Posted by bleauberry on November 8, 2010, at 17:04:41 [reposted on November 24, 2010, at 0:39:43 | original URL]
In reply to , posted by on December 31, 1969, at 18:00:00
You ask a tough question. Everyone has a different journey and everyone's treatment will be customized for them.
That said, we want to combat inflammation, bacterial infection, fungal infection, immune dysregulation, malabsorption, food intolerances/allergies, toxicity, and genetic flaws or disease flaws in converting vitamins, fats, and proteins to the correct metabolic forms that we need. All of these have profound direct effect on the neurotransmitters and receptors and glands.
We tend to think of "increasing neurotransmitter levels or availability." That is such a primitive way to look at it. There is so much more involved than just the levels....integrity, purety, functionality, competitiveness.

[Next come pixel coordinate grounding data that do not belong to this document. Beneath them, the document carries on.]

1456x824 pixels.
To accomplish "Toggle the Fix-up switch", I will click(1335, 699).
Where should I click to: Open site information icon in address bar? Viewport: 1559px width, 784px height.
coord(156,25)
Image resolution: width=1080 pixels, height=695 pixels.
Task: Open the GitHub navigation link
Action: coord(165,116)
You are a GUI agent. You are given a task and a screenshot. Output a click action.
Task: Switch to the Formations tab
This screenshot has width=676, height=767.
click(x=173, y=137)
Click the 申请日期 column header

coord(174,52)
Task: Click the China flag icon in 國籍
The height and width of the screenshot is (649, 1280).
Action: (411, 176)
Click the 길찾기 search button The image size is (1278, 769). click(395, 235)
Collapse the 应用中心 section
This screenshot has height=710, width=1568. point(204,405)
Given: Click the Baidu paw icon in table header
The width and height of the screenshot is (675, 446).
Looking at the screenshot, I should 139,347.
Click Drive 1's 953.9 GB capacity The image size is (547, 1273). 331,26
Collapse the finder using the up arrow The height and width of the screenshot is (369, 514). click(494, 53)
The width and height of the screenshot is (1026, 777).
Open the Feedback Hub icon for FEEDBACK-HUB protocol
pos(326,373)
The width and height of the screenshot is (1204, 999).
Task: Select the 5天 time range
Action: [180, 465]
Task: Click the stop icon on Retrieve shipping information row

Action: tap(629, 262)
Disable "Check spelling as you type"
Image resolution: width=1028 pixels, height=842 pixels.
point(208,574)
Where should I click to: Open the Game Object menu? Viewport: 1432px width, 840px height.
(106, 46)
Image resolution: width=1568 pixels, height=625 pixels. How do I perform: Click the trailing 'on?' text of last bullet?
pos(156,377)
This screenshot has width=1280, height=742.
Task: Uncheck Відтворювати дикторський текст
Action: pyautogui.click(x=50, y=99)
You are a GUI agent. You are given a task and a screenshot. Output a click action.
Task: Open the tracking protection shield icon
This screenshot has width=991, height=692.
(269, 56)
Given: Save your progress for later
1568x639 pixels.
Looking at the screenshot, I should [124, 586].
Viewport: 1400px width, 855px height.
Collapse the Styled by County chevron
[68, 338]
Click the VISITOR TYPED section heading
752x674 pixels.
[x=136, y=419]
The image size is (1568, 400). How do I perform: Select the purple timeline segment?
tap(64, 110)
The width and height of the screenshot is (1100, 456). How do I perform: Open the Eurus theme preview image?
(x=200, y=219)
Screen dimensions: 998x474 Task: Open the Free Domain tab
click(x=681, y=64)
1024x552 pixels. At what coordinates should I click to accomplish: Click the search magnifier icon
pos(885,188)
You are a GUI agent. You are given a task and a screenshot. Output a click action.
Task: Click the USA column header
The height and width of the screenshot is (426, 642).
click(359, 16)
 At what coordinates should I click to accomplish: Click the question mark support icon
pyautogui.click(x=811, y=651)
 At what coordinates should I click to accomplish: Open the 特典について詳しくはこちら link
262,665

Some lifestyle changes in food choices combined with a handful of synergistic specialty supplements have effect on all the above. Results can then be custom tailored by trial and error, which we are all well versed at unfortunately.
For me the turning point was when someone pointed out to me that EVERYTHING is experimental...that includes all of our psychiatric prescriptions, all herbs, and supplements. That said, many herbs have literally hundreds of clinical studies on them we know more of what they do and how they do it than we do of our manmade chemicals. Not to mention 1000s of years of experience and use.
Everything is experimental. There is no hard science. There is more we don't know than what we do know. Once those realities are accepted, many new doors open up.
Where we often go wrong, I think, is that when we speak of depression we speak of serotonin, dopamine, etc. Substances that can improve or cure depression, many of them are not known as "antidepressants". It's just that as they do their thing at reversing something unseen contributing to the depression, depression goes away.
All that said, I still think the best thing for any new depression patient to do is follow the doctor's orders. Prescriptions can save lives or buy some time. Sometimes they even work. Sometimes they work like magic. It is for the veteran depression patient that I think time has arrived to expand the knowledge base beyond the psychiatrist's office.